◆ PROBLEM TO SOLVE: Give the data again exactly, from its opening line through the line in which "is (445, 450)." appears.
---------- TASK MATERIAL
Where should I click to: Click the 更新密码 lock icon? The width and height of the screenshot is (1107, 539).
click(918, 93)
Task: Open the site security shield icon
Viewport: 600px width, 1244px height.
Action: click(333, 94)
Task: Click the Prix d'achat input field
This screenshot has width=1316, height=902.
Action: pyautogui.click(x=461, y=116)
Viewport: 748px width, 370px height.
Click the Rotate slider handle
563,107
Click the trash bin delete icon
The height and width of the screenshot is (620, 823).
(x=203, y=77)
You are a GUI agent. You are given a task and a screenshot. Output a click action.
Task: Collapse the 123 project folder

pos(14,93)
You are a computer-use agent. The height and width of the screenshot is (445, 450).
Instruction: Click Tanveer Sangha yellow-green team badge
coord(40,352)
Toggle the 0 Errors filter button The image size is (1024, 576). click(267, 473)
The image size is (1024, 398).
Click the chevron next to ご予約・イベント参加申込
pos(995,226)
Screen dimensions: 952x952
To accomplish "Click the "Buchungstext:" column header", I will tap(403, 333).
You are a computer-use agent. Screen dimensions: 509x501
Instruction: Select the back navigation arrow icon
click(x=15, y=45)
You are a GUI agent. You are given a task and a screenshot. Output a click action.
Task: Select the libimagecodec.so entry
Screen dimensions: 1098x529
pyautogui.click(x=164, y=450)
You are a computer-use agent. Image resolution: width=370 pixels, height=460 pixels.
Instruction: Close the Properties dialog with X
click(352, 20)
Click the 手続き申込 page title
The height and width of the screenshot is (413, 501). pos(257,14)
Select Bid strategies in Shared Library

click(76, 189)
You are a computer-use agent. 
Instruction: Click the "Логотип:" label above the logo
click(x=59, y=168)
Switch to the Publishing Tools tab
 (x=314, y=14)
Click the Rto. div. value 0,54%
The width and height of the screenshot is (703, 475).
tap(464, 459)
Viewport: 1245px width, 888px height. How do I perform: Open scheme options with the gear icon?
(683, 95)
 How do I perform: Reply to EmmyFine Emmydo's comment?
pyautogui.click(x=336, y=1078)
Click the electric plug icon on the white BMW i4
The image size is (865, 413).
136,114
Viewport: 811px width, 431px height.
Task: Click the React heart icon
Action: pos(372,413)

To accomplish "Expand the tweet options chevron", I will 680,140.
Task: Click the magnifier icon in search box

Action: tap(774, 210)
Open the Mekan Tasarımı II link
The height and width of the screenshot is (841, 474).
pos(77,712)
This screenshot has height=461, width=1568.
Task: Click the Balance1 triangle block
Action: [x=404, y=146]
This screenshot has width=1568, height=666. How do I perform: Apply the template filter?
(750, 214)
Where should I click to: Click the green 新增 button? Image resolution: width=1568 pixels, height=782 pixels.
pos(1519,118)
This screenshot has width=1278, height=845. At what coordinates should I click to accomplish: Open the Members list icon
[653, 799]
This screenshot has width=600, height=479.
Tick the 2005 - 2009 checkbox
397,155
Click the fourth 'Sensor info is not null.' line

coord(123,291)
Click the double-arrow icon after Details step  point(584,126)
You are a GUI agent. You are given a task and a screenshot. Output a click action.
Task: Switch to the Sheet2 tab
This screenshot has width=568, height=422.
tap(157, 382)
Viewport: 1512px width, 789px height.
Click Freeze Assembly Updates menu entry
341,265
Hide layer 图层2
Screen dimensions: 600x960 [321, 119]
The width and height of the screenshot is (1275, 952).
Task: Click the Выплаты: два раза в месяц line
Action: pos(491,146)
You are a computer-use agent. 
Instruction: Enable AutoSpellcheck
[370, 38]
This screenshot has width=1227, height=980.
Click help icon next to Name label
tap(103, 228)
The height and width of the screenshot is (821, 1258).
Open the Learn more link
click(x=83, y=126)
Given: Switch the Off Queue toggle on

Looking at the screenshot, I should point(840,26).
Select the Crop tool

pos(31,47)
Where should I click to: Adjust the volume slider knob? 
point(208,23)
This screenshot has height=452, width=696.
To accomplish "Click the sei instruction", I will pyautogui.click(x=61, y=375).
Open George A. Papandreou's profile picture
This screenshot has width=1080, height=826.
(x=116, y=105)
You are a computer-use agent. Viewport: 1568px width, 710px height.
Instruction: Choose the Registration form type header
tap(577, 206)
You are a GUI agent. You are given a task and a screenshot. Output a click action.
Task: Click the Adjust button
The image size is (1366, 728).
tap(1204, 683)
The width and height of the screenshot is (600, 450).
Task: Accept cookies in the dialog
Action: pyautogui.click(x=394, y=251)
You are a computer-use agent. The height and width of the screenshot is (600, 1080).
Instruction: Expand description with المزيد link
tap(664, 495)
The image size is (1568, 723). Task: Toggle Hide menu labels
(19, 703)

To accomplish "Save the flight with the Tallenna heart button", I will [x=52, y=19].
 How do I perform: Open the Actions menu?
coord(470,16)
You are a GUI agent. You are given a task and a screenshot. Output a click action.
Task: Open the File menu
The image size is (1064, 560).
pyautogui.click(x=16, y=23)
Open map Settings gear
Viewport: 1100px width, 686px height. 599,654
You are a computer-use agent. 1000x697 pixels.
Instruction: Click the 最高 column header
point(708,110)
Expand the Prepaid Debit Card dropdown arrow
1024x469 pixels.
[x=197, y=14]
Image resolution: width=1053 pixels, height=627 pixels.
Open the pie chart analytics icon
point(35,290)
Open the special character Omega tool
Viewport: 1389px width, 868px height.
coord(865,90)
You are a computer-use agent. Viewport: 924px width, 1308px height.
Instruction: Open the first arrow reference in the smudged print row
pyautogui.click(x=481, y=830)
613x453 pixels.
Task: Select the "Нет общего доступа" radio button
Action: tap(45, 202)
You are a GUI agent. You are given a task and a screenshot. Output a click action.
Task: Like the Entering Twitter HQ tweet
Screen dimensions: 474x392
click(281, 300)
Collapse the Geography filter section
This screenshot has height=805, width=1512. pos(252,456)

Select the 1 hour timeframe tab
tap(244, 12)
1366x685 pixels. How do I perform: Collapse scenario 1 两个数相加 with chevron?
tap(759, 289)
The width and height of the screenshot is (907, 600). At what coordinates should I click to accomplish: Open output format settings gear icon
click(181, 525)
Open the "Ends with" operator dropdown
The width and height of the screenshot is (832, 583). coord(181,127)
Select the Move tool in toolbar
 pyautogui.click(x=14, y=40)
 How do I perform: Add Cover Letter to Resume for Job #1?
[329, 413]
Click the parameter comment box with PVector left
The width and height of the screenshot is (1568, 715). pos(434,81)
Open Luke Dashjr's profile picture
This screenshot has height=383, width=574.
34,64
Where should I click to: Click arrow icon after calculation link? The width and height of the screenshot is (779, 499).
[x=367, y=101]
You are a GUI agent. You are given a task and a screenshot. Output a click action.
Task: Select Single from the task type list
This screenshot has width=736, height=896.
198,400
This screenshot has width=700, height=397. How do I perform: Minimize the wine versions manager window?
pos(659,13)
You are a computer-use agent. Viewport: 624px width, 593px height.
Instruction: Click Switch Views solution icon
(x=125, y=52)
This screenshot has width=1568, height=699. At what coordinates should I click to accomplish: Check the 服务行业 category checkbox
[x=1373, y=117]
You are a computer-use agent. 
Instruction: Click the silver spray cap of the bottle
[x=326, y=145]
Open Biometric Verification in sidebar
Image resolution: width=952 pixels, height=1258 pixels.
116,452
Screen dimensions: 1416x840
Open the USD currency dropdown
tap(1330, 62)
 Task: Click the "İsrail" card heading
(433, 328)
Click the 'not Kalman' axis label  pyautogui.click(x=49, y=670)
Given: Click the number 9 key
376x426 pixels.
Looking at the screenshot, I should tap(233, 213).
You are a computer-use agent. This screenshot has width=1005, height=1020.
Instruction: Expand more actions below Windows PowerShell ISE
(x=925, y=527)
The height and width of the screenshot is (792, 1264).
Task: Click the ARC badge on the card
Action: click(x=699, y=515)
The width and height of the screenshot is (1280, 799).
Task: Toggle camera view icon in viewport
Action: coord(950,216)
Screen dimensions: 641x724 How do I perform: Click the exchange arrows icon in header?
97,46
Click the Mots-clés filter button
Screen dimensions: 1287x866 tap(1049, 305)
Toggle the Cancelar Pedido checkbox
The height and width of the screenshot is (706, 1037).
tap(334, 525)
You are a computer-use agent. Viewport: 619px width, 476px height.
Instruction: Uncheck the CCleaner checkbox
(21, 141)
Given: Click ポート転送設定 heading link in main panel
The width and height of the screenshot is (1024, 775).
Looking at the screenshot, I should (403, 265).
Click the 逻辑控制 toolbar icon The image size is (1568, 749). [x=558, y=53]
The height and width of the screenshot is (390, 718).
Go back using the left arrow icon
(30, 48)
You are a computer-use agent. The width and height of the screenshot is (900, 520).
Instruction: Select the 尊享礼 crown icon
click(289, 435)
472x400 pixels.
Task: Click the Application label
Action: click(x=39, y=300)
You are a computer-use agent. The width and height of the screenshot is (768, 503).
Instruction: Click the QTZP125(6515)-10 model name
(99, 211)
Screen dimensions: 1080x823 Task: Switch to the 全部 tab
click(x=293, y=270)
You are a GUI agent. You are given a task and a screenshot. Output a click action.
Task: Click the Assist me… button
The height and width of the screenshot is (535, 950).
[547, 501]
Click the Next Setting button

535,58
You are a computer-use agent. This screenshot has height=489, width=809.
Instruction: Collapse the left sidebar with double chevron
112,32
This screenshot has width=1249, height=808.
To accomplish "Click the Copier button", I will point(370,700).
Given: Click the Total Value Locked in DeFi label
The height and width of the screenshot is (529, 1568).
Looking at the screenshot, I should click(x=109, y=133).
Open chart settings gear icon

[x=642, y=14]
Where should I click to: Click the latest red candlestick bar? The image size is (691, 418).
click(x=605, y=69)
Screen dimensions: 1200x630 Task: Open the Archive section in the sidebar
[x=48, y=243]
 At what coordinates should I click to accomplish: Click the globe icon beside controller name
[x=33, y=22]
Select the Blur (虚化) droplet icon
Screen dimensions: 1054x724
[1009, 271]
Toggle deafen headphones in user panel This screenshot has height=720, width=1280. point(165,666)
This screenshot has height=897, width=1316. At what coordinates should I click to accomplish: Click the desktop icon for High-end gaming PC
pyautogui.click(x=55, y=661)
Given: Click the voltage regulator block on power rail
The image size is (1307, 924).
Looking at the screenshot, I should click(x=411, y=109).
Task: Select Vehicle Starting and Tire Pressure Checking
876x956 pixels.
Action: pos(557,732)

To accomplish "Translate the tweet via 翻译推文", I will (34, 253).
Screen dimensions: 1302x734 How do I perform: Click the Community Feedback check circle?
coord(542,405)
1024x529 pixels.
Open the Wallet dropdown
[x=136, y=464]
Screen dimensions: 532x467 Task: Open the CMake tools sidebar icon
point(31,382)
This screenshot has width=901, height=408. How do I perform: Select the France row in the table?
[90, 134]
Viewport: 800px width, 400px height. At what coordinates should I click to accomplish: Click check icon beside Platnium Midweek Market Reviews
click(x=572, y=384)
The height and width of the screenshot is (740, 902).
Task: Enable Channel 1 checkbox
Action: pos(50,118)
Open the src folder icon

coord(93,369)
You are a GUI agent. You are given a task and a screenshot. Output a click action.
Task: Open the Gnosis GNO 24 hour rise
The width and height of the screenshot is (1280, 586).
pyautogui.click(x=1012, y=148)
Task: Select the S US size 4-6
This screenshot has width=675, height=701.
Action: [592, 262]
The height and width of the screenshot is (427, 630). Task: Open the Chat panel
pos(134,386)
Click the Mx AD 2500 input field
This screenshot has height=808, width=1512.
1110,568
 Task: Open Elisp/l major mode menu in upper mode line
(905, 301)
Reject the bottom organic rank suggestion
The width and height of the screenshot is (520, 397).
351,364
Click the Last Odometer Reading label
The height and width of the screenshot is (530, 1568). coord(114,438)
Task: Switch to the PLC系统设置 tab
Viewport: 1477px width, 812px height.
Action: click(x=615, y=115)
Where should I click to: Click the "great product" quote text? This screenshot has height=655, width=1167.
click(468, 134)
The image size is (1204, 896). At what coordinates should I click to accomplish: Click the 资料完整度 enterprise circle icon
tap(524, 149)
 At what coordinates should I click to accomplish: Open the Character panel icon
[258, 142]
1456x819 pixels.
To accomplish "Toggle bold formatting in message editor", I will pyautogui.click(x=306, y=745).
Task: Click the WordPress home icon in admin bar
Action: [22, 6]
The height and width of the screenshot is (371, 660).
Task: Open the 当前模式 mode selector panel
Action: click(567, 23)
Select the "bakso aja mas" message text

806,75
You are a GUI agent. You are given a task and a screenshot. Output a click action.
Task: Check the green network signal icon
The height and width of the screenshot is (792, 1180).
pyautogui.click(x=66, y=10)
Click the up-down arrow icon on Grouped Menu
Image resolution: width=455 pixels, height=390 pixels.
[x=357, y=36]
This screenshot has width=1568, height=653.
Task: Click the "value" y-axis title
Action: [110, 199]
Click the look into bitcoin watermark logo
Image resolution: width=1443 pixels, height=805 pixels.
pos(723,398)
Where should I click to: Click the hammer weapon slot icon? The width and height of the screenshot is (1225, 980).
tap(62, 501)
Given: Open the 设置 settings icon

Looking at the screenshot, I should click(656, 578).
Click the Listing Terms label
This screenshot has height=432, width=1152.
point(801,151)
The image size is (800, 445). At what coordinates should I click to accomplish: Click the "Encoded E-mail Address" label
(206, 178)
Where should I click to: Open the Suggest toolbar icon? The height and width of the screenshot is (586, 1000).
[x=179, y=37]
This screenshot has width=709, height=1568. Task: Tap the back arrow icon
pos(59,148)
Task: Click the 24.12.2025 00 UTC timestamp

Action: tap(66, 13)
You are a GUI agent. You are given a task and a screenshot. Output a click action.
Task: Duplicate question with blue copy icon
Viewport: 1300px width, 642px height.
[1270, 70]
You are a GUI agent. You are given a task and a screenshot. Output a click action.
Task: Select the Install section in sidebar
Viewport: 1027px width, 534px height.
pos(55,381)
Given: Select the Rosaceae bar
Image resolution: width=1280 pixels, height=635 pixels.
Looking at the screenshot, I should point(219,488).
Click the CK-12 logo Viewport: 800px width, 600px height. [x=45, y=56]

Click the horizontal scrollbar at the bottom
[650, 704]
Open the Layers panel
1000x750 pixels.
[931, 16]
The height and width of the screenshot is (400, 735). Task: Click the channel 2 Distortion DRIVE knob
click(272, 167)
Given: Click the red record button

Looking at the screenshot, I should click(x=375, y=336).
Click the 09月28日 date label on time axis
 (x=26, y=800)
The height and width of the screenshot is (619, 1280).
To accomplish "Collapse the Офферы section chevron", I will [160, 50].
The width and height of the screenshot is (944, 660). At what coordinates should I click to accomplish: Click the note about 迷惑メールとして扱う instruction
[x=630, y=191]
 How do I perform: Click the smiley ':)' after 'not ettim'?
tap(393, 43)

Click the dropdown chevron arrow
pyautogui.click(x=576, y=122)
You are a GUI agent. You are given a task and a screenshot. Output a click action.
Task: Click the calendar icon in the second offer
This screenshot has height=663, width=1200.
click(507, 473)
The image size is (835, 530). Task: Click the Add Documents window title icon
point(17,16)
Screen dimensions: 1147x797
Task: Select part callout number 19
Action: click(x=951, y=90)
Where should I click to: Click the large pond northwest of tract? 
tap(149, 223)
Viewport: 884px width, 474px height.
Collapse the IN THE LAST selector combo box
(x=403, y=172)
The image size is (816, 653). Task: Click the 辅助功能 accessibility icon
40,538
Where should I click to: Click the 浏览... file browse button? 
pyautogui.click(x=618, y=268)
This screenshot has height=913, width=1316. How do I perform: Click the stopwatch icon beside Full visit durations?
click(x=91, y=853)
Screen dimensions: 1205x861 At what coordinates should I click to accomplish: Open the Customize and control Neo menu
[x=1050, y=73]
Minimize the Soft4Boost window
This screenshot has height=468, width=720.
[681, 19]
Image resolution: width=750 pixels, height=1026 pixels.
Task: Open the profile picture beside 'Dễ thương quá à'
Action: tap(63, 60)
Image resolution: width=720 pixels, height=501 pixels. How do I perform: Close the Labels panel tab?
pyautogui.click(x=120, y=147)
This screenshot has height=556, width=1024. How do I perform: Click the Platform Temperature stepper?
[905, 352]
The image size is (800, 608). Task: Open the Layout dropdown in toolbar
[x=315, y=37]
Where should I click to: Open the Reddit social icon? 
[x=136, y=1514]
--------------------
◆ TASK OUTPUT:
Where should I click to: Click the 更新密码 lock icon? The width and height of the screenshot is (1107, 539).
click(918, 93)
Task: Open the site security shield icon
Viewport: 600px width, 1244px height.
Action: click(333, 94)
Task: Click the Prix d'achat input field
This screenshot has width=1316, height=902.
Action: pyautogui.click(x=461, y=116)
Viewport: 748px width, 370px height.
Click the Rotate slider handle
563,107
Click the trash bin delete icon
The height and width of the screenshot is (620, 823).
(x=203, y=77)
You are a GUI agent. You are given a task and a screenshot. Output a click action.
Task: Collapse the 123 project folder

pos(14,93)
You are a computer-use agent. The height and width of the screenshot is (445, 450).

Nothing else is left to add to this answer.